• **OBJECTIF**:
Dans le texte sur les prétextes pour faire la fête, recopiez fidèlement le passage allant de « Bref, ce qui » jusqu'à « effectivement syntaxiquement sublime. ».

• **TEXTE DU DOCUMENT**:
Bref, ce qui m’agace dans tout ça (enfin moyennement, en fait je m’en fous pas mal) c’est le manque de spontanéité que ça suppose chez tout un chacun. Et si moi j’ai envie de me bourrer la gueule, comme ça sans raisons, j’ai droit? Et on a tous vécu ça, ces conversations où on se justifie de faire la fête en trouvant un truc même banal à célébrer. Doit y avoir de la culpabilité judéo-chrétienne là dedans, ou un truc du genre. Enfin j’ai pas la réponse, mais de mon côté j’essaie d’éviter d’aller fêter tout et n’importe quoi sans pour autant tomber dans l’excès inverse qui consisterait à éviter toute célébration un brin populaire, combien même ça me parlerait à moi.
Mais alors, ca voudrait dire que les organisateurs des apéros facebook sont des agents à la solde du gouvernement ^^
Tu te fais trop rare par ici pour attaquer frontalement ta prose, qui est effectivement syntaxiquement sublime.

• **DONNÉES**:
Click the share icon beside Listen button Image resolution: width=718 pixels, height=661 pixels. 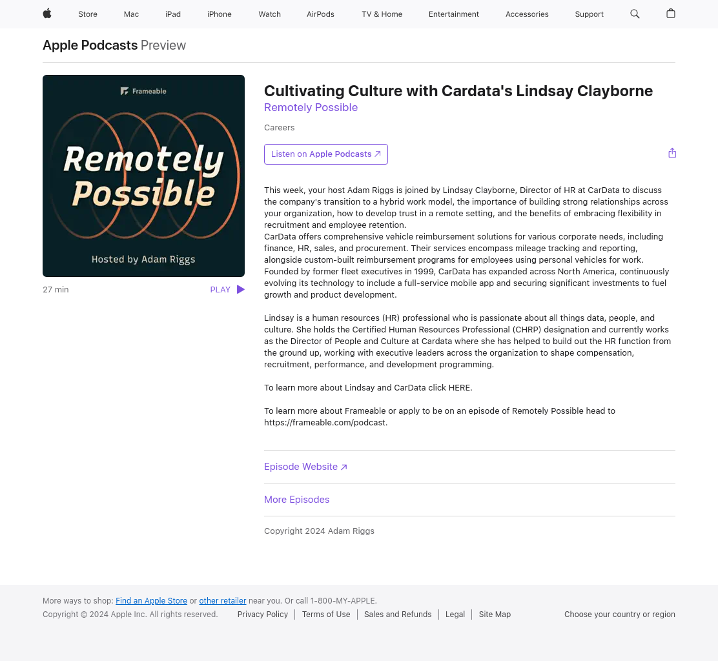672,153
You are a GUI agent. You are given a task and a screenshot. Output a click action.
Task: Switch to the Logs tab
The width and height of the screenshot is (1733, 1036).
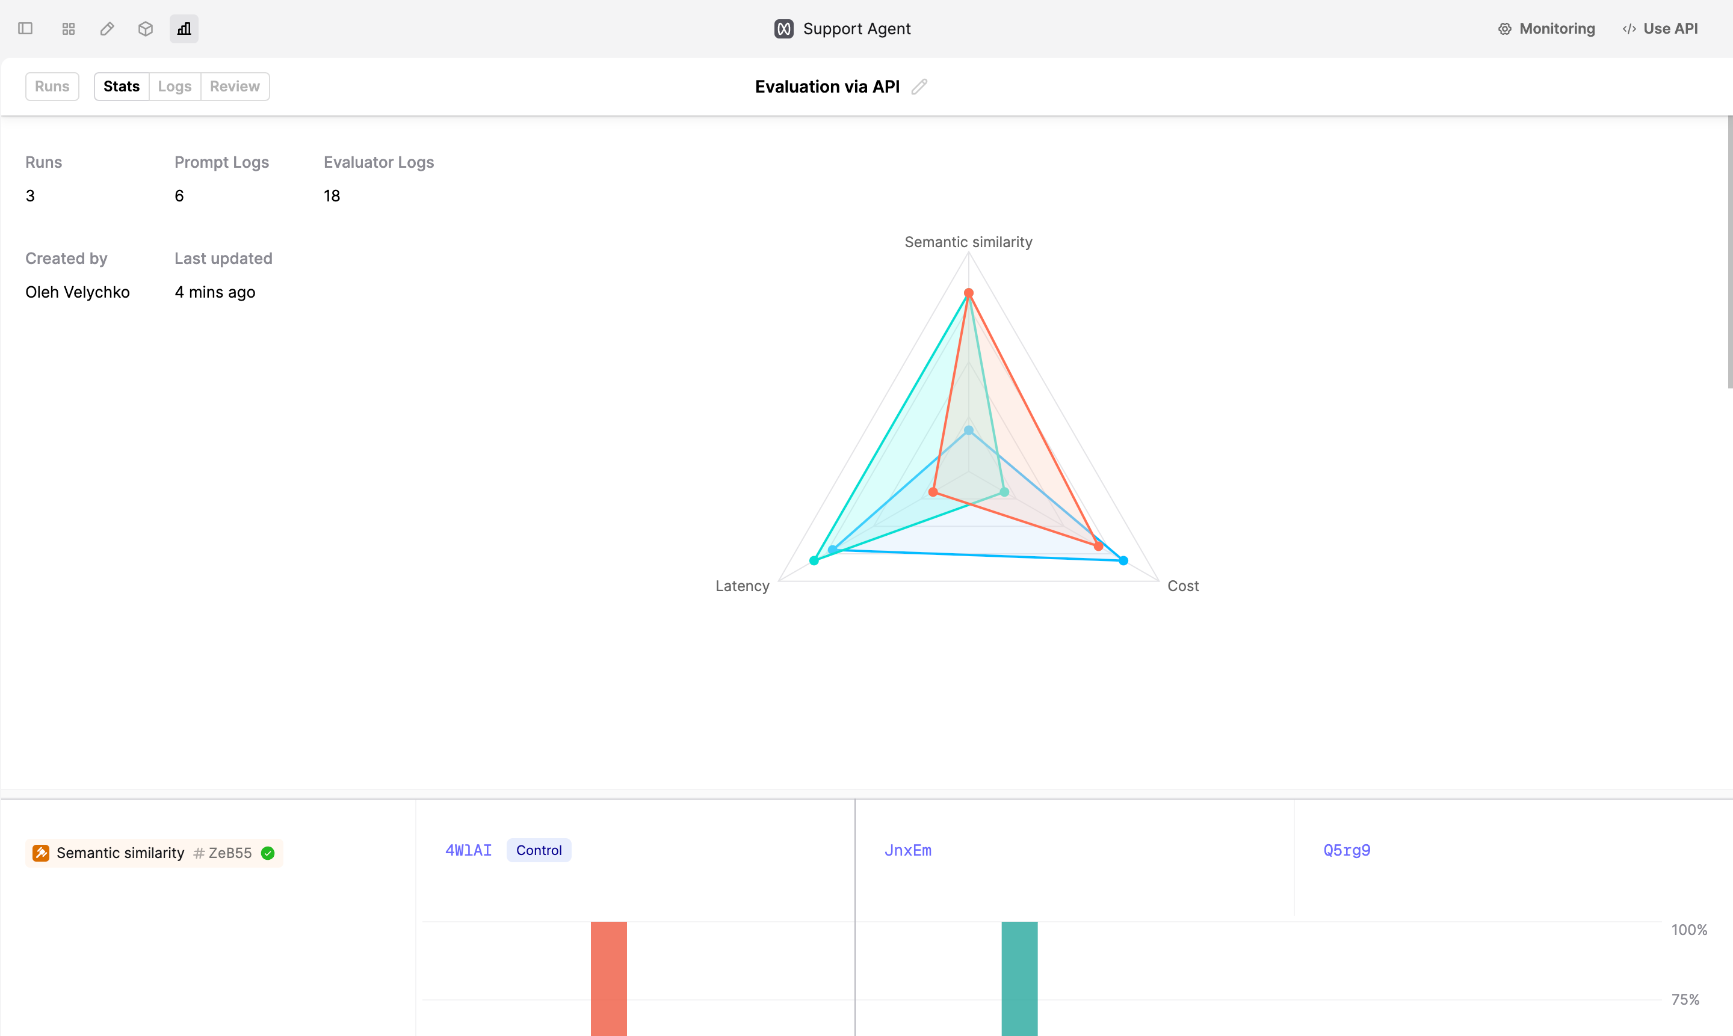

• **RÉSULTAT DE L'EXERCICE**:
Bref, ce qui m’agace dans tout ça (enfin moyennement, en fait je m’en fous pas mal) c’est le manque de spontanéité que ça suppose chez tout un chacun. Et si moi j’ai envie de me bourrer la gueule, comme ça sans raisons, j’ai droit? Et on a tous vécu ça, ces conversations où on se justifie de faire la fête en trouvant un truc même banal à célébrer. Doit y avoir de la culpabilité judéo-chrétienne là dedans, ou un truc du genre. Enfin j’ai pas la réponse, mais de mon côté j’essaie d’éviter d’aller fêter tout et n’importe quoi sans pour autant tomber dans l’excès inverse qui consisterait à éviter toute célébration un brin populaire, combien même ça me parlerait à moi.
Mais alors, ca voudrait dire que les organisateurs des apéros facebook sont des agents à la solde du gouvernement ^^
Tu te fais trop rare par ici pour attaquer frontalement ta prose, qui est effectivement syntaxiquement sublime.